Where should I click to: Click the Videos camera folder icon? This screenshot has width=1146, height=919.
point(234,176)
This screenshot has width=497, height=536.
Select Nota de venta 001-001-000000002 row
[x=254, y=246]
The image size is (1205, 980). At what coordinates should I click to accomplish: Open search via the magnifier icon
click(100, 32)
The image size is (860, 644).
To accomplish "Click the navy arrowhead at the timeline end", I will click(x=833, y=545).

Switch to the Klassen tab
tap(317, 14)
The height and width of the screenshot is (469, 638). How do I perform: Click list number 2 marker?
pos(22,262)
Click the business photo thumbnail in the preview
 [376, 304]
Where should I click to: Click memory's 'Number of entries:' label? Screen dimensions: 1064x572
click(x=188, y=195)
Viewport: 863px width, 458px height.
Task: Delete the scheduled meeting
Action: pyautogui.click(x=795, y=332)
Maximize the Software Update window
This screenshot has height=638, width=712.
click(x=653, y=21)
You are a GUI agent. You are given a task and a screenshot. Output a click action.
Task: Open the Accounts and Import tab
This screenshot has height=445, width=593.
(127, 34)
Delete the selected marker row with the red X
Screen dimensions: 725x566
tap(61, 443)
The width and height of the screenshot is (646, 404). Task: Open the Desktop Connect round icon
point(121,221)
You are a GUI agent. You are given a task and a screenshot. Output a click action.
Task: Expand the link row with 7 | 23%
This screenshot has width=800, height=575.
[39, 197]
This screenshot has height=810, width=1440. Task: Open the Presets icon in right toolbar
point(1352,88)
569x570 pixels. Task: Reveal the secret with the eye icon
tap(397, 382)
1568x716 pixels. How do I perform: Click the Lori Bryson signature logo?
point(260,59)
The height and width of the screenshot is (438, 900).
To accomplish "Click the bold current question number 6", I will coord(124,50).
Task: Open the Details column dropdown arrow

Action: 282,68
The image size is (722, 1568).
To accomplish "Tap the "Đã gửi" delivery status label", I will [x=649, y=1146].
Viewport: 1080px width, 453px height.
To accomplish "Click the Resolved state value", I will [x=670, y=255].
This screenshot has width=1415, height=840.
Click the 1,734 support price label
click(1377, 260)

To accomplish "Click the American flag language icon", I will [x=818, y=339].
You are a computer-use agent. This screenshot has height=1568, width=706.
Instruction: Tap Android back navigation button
########################################
#### Work order
All of the records above are to be returned exactly as they stand.

#### Answer to this exercise
Where should I click to: Click the Videos camera folder icon? This screenshot has width=1146, height=919.
point(234,176)
This screenshot has width=497, height=536.
Select Nota de venta 001-001-000000002 row
[x=254, y=246]
The image size is (1205, 980). At what coordinates should I click to accomplish: Open search via the magnifier icon
click(100, 32)
The image size is (860, 644).
To accomplish "Click the navy arrowhead at the timeline end", I will click(x=833, y=545).

Switch to the Klassen tab
tap(317, 14)
The height and width of the screenshot is (469, 638). How do I perform: Click list number 2 marker?
pos(22,262)
Click the business photo thumbnail in the preview
 [376, 304]
Where should I click to: Click memory's 'Number of entries:' label? Screen dimensions: 1064x572
click(x=188, y=195)
Viewport: 863px width, 458px height.
Task: Delete the scheduled meeting
Action: pyautogui.click(x=795, y=332)
Maximize the Software Update window
This screenshot has height=638, width=712.
click(x=653, y=21)
You are a GUI agent. You are given a task and a screenshot. Output a click action.
Task: Open the Accounts and Import tab
This screenshot has height=445, width=593.
(127, 34)
Delete the selected marker row with the red X
Screen dimensions: 725x566
tap(61, 443)
The width and height of the screenshot is (646, 404). Task: Open the Desktop Connect round icon
point(121,221)
You are a GUI agent. You are given a task and a screenshot. Output a click action.
Task: Expand the link row with 7 | 23%
This screenshot has width=800, height=575.
[39, 197]
This screenshot has height=810, width=1440. Task: Open the Presets icon in right toolbar
point(1352,88)
569x570 pixels. Task: Reveal the secret with the eye icon
tap(397, 382)
1568x716 pixels. How do I perform: Click the Lori Bryson signature logo?
point(260,59)
The height and width of the screenshot is (438, 900).
To accomplish "Click the bold current question number 6", I will coord(124,50).
Task: Open the Details column dropdown arrow

Action: 282,68
The image size is (722, 1568).
To accomplish "Tap the "Đã gửi" delivery status label", I will [x=649, y=1146].
Viewport: 1080px width, 453px height.
To accomplish "Click the Resolved state value", I will [x=670, y=255].
This screenshot has width=1415, height=840.
Click the 1,734 support price label
click(1377, 260)

To accomplish "Click the American flag language icon", I will [x=818, y=339].
You are a computer-use agent. This screenshot has height=1568, width=706.
Instruction: Tap Android back navigation button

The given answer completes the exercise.